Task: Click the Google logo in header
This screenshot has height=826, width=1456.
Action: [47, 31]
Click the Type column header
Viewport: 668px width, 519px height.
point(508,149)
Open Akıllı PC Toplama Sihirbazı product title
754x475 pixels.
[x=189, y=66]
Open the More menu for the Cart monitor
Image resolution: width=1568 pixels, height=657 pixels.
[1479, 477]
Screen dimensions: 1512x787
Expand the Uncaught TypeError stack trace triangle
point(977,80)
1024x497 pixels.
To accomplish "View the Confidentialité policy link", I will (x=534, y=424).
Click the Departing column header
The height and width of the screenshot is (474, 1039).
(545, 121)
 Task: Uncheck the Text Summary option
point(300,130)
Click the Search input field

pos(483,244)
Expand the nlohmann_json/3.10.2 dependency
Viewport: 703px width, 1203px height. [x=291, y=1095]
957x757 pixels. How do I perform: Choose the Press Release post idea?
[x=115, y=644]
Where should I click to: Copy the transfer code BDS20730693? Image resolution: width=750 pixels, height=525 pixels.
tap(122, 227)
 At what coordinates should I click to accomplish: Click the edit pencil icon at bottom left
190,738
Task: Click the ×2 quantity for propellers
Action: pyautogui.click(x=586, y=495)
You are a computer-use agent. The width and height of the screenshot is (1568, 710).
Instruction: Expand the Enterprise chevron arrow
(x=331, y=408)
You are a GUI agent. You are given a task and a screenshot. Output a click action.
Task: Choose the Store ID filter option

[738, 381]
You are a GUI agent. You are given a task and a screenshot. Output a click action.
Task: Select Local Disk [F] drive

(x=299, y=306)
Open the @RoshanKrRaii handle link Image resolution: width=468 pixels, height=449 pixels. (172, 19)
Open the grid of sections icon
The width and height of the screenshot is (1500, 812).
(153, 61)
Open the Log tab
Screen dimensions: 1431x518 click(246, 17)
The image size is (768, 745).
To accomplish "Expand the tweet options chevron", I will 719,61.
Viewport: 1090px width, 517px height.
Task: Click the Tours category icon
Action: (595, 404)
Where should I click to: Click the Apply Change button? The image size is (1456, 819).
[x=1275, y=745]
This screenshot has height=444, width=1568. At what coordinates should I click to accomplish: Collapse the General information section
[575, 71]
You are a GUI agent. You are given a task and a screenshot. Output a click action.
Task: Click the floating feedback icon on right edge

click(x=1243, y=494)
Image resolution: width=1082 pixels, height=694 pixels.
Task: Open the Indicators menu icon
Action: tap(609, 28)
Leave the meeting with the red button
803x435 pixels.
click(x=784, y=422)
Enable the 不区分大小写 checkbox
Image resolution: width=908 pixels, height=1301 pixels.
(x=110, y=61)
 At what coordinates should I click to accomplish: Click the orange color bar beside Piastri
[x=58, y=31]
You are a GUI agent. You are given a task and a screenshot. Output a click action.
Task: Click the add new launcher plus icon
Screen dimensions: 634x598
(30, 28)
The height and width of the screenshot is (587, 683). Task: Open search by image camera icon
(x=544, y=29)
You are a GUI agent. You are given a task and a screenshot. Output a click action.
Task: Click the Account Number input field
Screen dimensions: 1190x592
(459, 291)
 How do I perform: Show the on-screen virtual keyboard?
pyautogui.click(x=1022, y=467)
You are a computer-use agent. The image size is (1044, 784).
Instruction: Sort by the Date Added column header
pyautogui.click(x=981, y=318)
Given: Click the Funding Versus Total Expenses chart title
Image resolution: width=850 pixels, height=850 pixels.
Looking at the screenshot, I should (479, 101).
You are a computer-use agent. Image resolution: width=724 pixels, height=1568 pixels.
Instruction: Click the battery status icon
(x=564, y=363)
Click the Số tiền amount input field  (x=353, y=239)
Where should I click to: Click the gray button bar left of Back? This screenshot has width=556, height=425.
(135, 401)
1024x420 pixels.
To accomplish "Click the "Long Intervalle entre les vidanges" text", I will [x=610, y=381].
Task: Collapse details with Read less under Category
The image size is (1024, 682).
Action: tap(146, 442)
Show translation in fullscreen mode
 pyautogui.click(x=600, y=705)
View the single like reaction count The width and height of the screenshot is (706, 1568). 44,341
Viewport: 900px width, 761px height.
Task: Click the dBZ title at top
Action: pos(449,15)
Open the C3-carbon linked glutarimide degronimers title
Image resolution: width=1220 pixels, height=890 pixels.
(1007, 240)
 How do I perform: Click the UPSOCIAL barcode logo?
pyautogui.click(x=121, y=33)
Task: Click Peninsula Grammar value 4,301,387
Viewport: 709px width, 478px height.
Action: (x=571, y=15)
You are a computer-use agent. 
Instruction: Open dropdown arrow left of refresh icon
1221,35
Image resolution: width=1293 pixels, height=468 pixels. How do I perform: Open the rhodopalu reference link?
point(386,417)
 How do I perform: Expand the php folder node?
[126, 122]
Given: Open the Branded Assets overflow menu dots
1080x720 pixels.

▶ [STATED PROBLEM]
Copy out the listing above line for line, with nothing changed.

▶ [EXERCISE OUTPUT]
Task: Click the Google logo in header
This screenshot has height=826, width=1456.
Action: [47, 31]
Click the Type column header
Viewport: 668px width, 519px height.
point(508,149)
Open Akıllı PC Toplama Sihirbazı product title
754x475 pixels.
[x=189, y=66]
Open the More menu for the Cart monitor
Image resolution: width=1568 pixels, height=657 pixels.
[1479, 477]
Screen dimensions: 1512x787
Expand the Uncaught TypeError stack trace triangle
point(977,80)
1024x497 pixels.
To accomplish "View the Confidentialité policy link", I will (x=534, y=424).
Click the Departing column header
The height and width of the screenshot is (474, 1039).
(545, 121)
 Task: Uncheck the Text Summary option
point(300,130)
Click the Search input field

pos(483,244)
Expand the nlohmann_json/3.10.2 dependency
Viewport: 703px width, 1203px height. [x=291, y=1095]
957x757 pixels. How do I perform: Choose the Press Release post idea?
[x=115, y=644]
Where should I click to: Copy the transfer code BDS20730693? Image resolution: width=750 pixels, height=525 pixels.
tap(122, 227)
 At what coordinates should I click to accomplish: Click the edit pencil icon at bottom left
190,738
Task: Click the ×2 quantity for propellers
Action: pyautogui.click(x=586, y=495)
You are a computer-use agent. The width and height of the screenshot is (1568, 710).
Instruction: Expand the Enterprise chevron arrow
(x=331, y=408)
You are a GUI agent. You are given a task and a screenshot. Output a click action.
Task: Choose the Store ID filter option

[738, 381]
You are a GUI agent. You are given a task and a screenshot. Output a click action.
Task: Select Local Disk [F] drive

(x=299, y=306)
Open the @RoshanKrRaii handle link Image resolution: width=468 pixels, height=449 pixels. (172, 19)
Open the grid of sections icon
The width and height of the screenshot is (1500, 812).
(153, 61)
Open the Log tab
Screen dimensions: 1431x518 click(246, 17)
The image size is (768, 745).
To accomplish "Expand the tweet options chevron", I will 719,61.
Viewport: 1090px width, 517px height.
Task: Click the Tours category icon
Action: (595, 404)
Where should I click to: Click the Apply Change button? The image size is (1456, 819).
[x=1275, y=745]
This screenshot has height=444, width=1568. At what coordinates should I click to accomplish: Collapse the General information section
[575, 71]
You are a GUI agent. You are given a task and a screenshot. Output a click action.
Task: Click the floating feedback icon on right edge

click(x=1243, y=494)
Image resolution: width=1082 pixels, height=694 pixels.
Task: Open the Indicators menu icon
Action: tap(609, 28)
Leave the meeting with the red button
803x435 pixels.
click(x=784, y=422)
Enable the 不区分大小写 checkbox
Image resolution: width=908 pixels, height=1301 pixels.
(x=110, y=61)
 At what coordinates should I click to accomplish: Click the orange color bar beside Piastri
[x=58, y=31]
You are a GUI agent. You are given a task and a screenshot. Output a click action.
Task: Click the add new launcher plus icon
Screen dimensions: 634x598
(30, 28)
The height and width of the screenshot is (587, 683). Task: Open search by image camera icon
(x=544, y=29)
You are a GUI agent. You are given a task and a screenshot. Output a click action.
Task: Click the Account Number input field
Screen dimensions: 1190x592
(459, 291)
 How do I perform: Show the on-screen virtual keyboard?
pyautogui.click(x=1022, y=467)
You are a computer-use agent. The image size is (1044, 784).
Instruction: Sort by the Date Added column header
pyautogui.click(x=981, y=318)
Given: Click the Funding Versus Total Expenses chart title
Image resolution: width=850 pixels, height=850 pixels.
Looking at the screenshot, I should (479, 101).
You are a computer-use agent. Image resolution: width=724 pixels, height=1568 pixels.
Instruction: Click the battery status icon
(x=564, y=363)
Click the Số tiền amount input field  (x=353, y=239)
Where should I click to: Click the gray button bar left of Back? This screenshot has width=556, height=425.
(135, 401)
1024x420 pixels.
To accomplish "Click the "Long Intervalle entre les vidanges" text", I will [x=610, y=381].
Task: Collapse details with Read less under Category
The image size is (1024, 682).
Action: tap(146, 442)
Show translation in fullscreen mode
 pyautogui.click(x=600, y=705)
View the single like reaction count The width and height of the screenshot is (706, 1568). 44,341
Viewport: 900px width, 761px height.
Task: Click the dBZ title at top
Action: pos(449,15)
Open the C3-carbon linked glutarimide degronimers title
Image resolution: width=1220 pixels, height=890 pixels.
(1007, 240)
 How do I perform: Click the UPSOCIAL barcode logo?
pyautogui.click(x=121, y=33)
Task: Click Peninsula Grammar value 4,301,387
Viewport: 709px width, 478px height.
Action: (x=571, y=15)
You are a computer-use agent. 
Instruction: Open dropdown arrow left of refresh icon
1221,35
Image resolution: width=1293 pixels, height=468 pixels. How do I perform: Open the rhodopalu reference link?
point(386,417)
 How do I perform: Expand the php folder node?
[126, 122]
Given: Open the Branded Assets overflow menu dots
1080x720 pixels.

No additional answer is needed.